When the panic sets in I circle the wagons. The world is frightening and generally I feel unprepared. I forget myself there in the middle of the wagon train and turn my back to the world, to social events, to branching out and trying new things. Things have been so bad in my brain and in my spirit lately that I have not been able to even put words to paper in any real organized way. I find myself staring at the blank page and considering even circling my wagons there too. I want to shut the computer, put down the pen and paper and just lay under the couch until it passes.
But it doesn’t pass. I know, deep inside, I’d end up languishing under that couch with only dust bunnies and stray toys until the end of time. It feels safe there, in that circle of wagons, but it isn’t really. I’m the child hiding her face behind her hands thinking that because I cannot see anyone, they also cannot see me. Sitting in that circle of wagons I realize too, there are no Indians attacking, we are alone out there on the trail, curled up like an armadillo under no real threat.

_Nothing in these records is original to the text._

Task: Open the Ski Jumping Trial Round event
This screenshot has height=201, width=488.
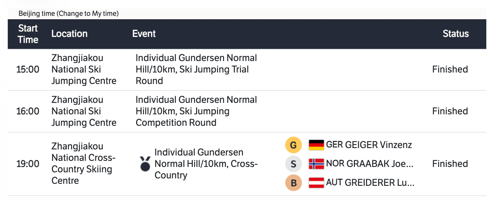Action: [x=196, y=69]
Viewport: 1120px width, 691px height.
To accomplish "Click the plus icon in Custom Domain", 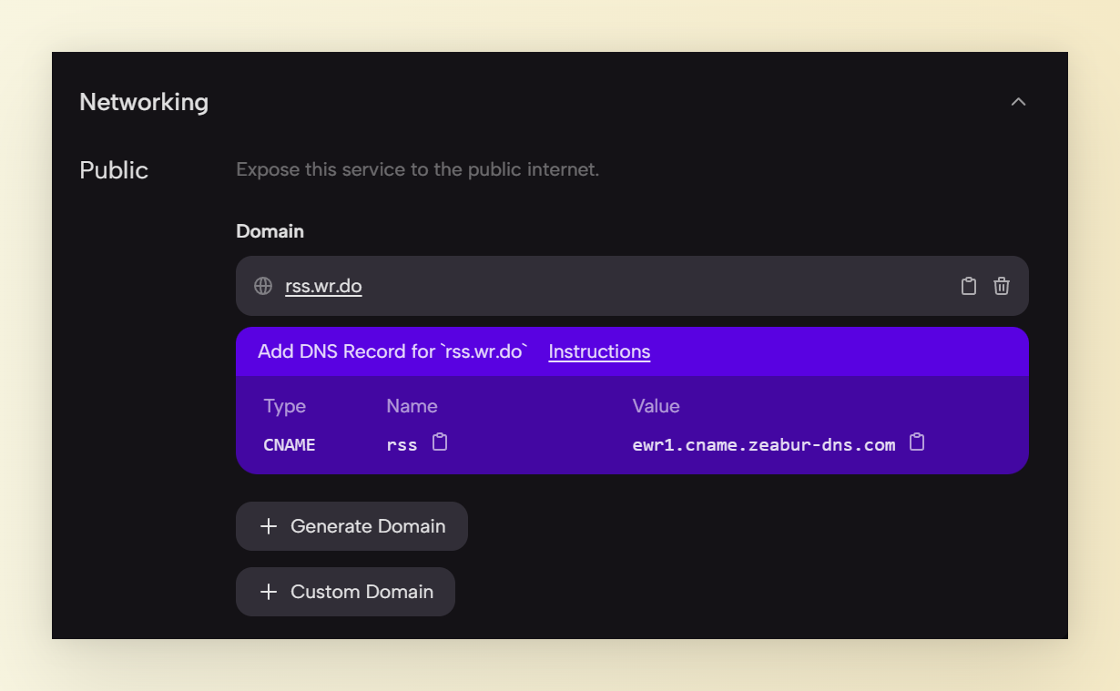I will tap(269, 592).
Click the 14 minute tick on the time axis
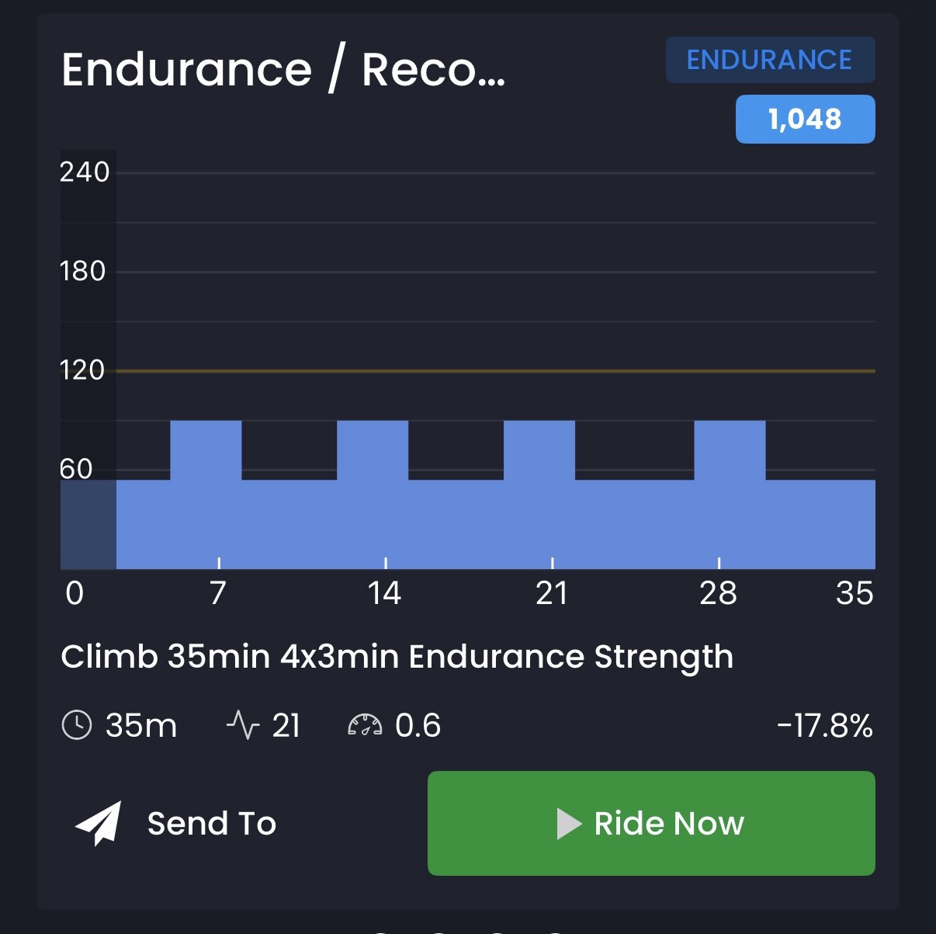This screenshot has height=934, width=936. pyautogui.click(x=385, y=593)
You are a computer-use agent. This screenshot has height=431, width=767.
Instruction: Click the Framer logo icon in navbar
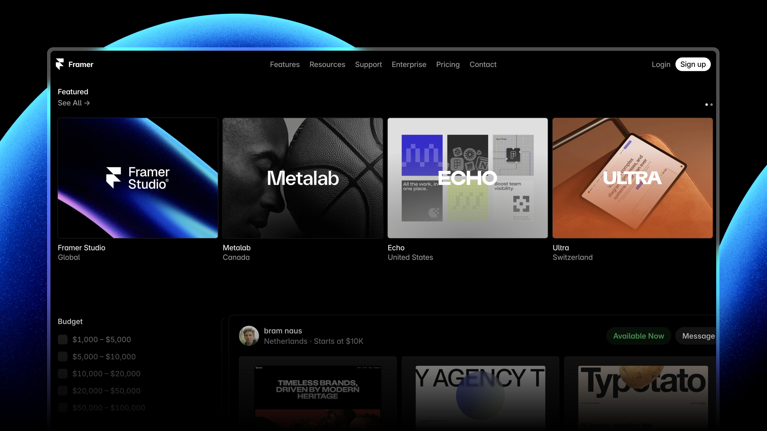click(x=60, y=64)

At Liturgy recently I wandered to the front. We had been standing near the back most of the service. One of my boys was whining and moaning a little too loudly. I threatened, I cajoled, I pouted and then I broke off and I wandered to the front. I let go of trying to control him, I let go of worrying that he’d be too disruptive, that we’d be judged, that I’d be a bad mother for wandering off. Instead of circling our wagons and leaving Liturgy to save face I wandered to the front, nearly in tears because I wanted the beauty and I did not know what else to do. As I stood there on my own, my family behind me somewhere I could not see or hear I took one small moment and exhaled as if I’d just been on the verge of a jump. Running toward the edge, I exhaled and let that moment be just what it was; solid, peaceful, no arrows, no indians. It may have been only a minute or two. It felt like one hundred years. It may have been a drop of water. It felt like I plunged into the warm ocean; pores filled, cells cooled, tears lost in the saltwater.
And then a little hand found mine. I looked down to see Miles standing next to me, he smiled and squeezed my hand and that was only a moment too. Before the end of Liturgy he was wandering too, to the back, to the pews along the edges of the old stone church, to the painting of St. George slaying the dragon and I let him wander because there was no threat, there was no enemy, there was no judgement. It was only this place and this time and one moment after another. It was only exhaling after holding my breath for too long, breathing air made visible by the priest and censor, the wagon train moving slow along the deep, dusty road.